Como vê, nós já consumimos açúcar sem ingerir açúcar, tudo aquilo que comemos é convertido em açúcar no sangue, portanto aquilo com que se tem que preocupar seriamente (mais do que o açúcar naturalmente presente em alimentos reais como a fruta), é com todo o açúcar adicionado na sua dieta, porque é este que vai causar inflamação crónica (o assassino silencioso) e que vai aumentar exponencialmente o risco de obesidade, diabetes tipo II, hipertensão, doença cardíaca, cancro, alzheimer, demência, parkinson, e praticamente todas as doenças da nossa “doce sociedade”.

Até breve!

Referências

Berardi, J. & Andrews, R. (2012). The Esentials of Sport and Exercise Nutrition. Certification Manual 2nd Edition. Precision Nutrition.

Yudkin, J. (1986). Pure, White and Deadly. How sugar is killing us and what we can do to stop it. Penguin Books.

12 thoughts on “Açúcar: será que precisamos dele?

  1. A respeito dos lacticínios: recomenda alguma restrição ao nível dos iogurtes? Faço desporto regularmente (4/5 vezes por semana) e como regularmente iogurte grego (natural) e recentemente aderi ao novo “Danio” da danone devido ao teor alto em proteína (quase 12g por unidade)

  2. Boas Pedro,

    Sendo assim será um erro consumir diariamente sumo de laranja natural sem qualquer adição de açúcar, tendo em atenção a alimentação que se faz durante o resto do dia? Eu como vários ovos por dia, até agora, sem qualquer alteração no colesterol, já para não falar da saciedade que dá!

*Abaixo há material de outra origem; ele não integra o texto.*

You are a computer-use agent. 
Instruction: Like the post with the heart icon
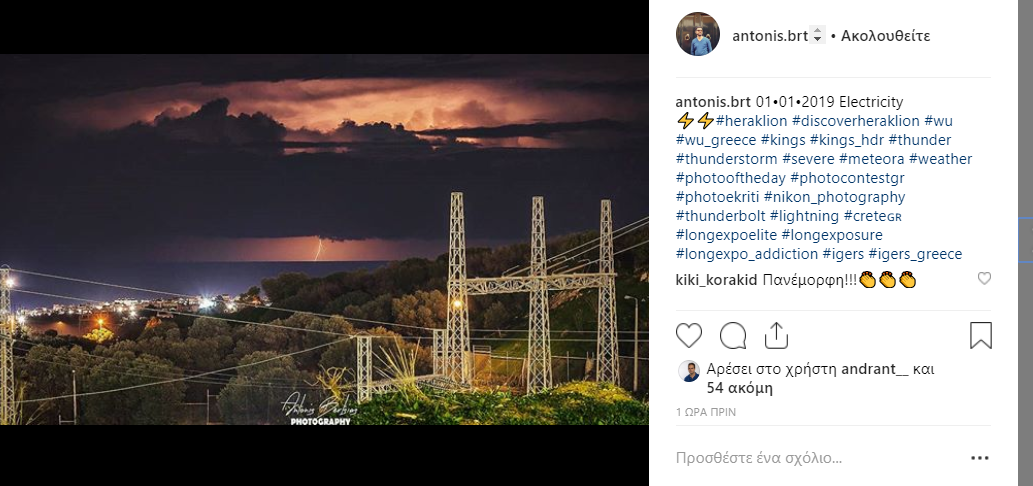click(x=689, y=335)
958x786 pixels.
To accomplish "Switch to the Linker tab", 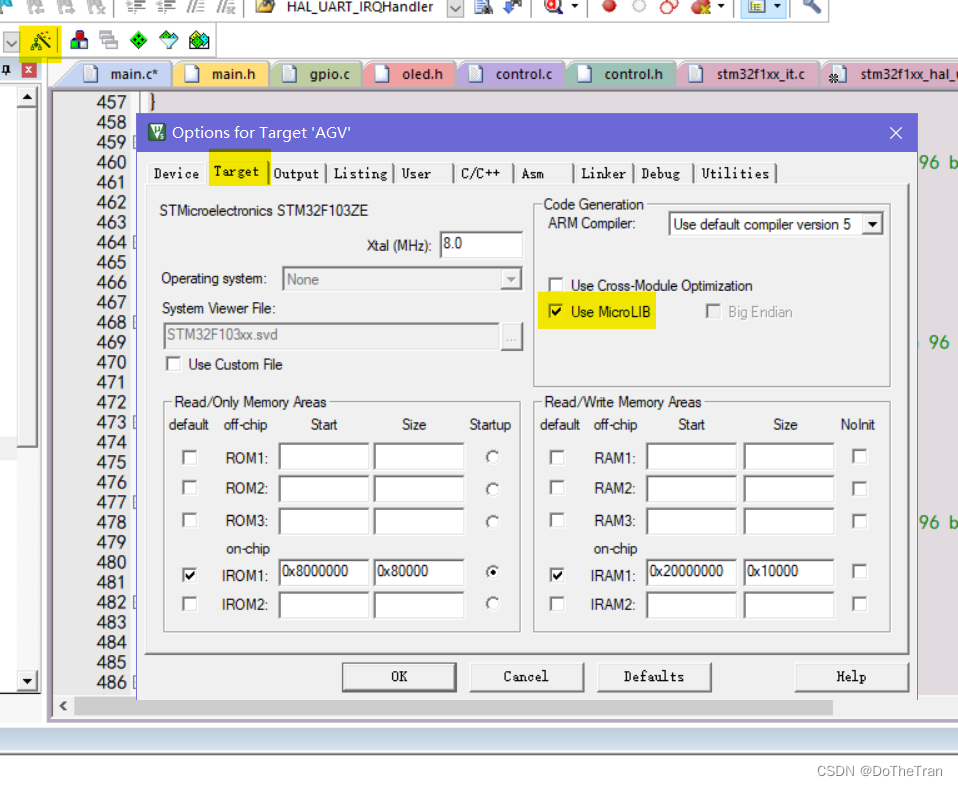I will [x=603, y=173].
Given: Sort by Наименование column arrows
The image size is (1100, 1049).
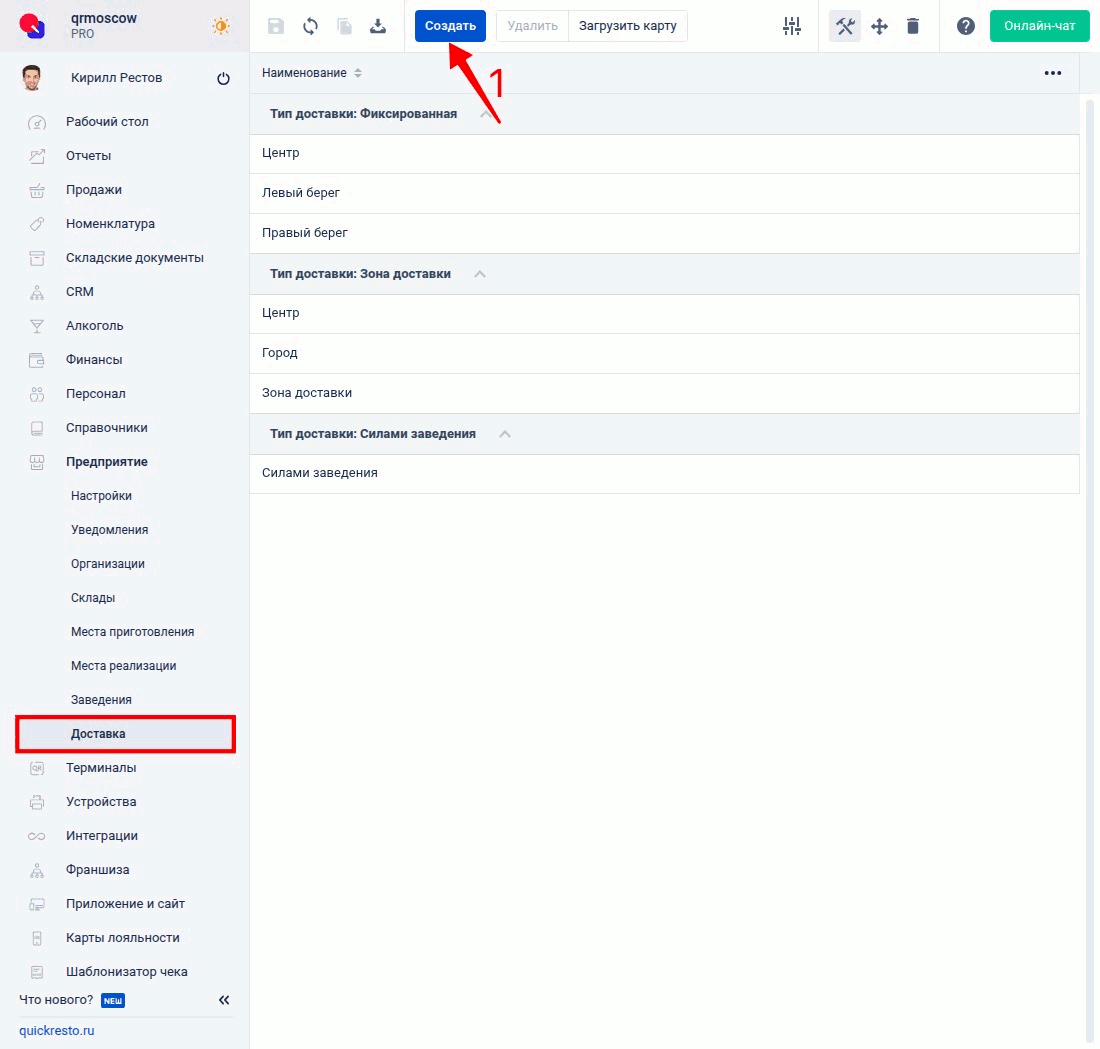Looking at the screenshot, I should (358, 73).
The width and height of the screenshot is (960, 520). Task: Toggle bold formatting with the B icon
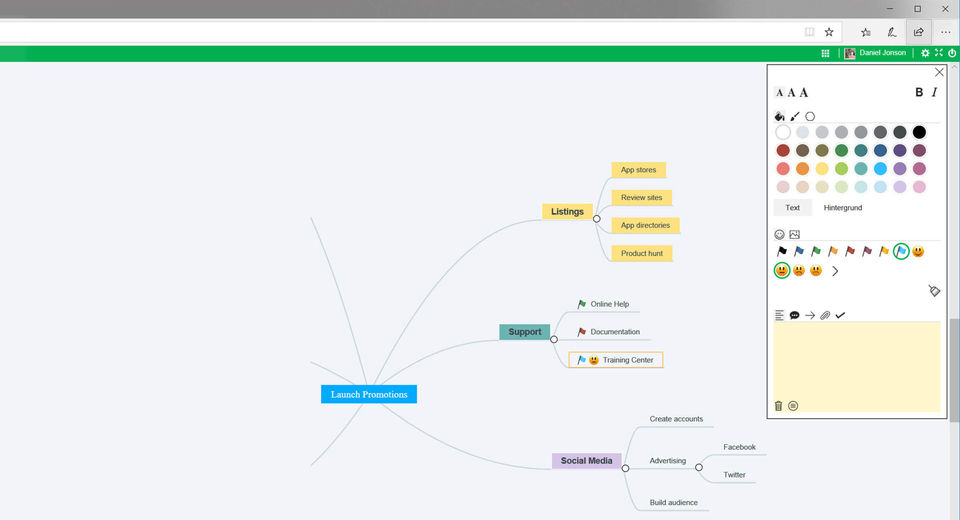coord(918,92)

    Outro ponto em que também gostava de algum esclarecimento , se possível, é que tipo de alimentos é que o Pedro aconselha para uma pessoa que quer ganhar peso com o mínimo de massa gorda. Já só como quase inteiramente carne branca, com alguma de vitela e ocasionalmente carne vermelha, como ovos diariamente, atum, sardinhas. Como legumes e fruta também todos os dias, mas se retirar o arroz ou esparguete integral da alimentação começo logo a perder peso. Que conselhos me pode dar!

    Luis
    Um abraço

    • Olá Luís,

      Para responder à primeira questão depende daquilo que come no resto de dia, se for muito ativo provavelmente não fará mal tomar um sumo de laranja de vez em quando. Em relação à segunda questão, pode aumentar o consumo de hidratos complexos (arroz branco, banana, batata, batata doce), de gorduras (azeite, manteiga de oleaginosas) e iogurte grego.

      Um abraço,
      Pedro

  3. Muito bem! Tinha hoje mesmo pensado acerca disso: as pessoas preocupam-se em não comer mais de 2 ovos por semana, mas ingerir açúcar, cereais e leite todos os dias não há crise…:)
    Continuação de um bom trabalho…

  4. Boas Pedro,
    Conheci o teu Blog através de um amigo e desde ai consulto regularmente, e vou pondo em prática os conselhos de nutrição e desporto que vais dando. Uma das minhas dúvidas é quando falas no sumo de laranja, os tradicionais feitos na liquidificadora não são ” a mesma coisa” que comer o fruto em si? Aproveitando assim todas as fibras e micronutrientes?

    Continuação de um excelente trabalho,

    Cumprimentos,

    Fernando

  5. estou diabético desde tenra idade…
    recentemente vi um estudo (não lembro o link!) de que até adoçante é inútil, então aboli quase todo o tipo de farinha e adoçante da minha dieta.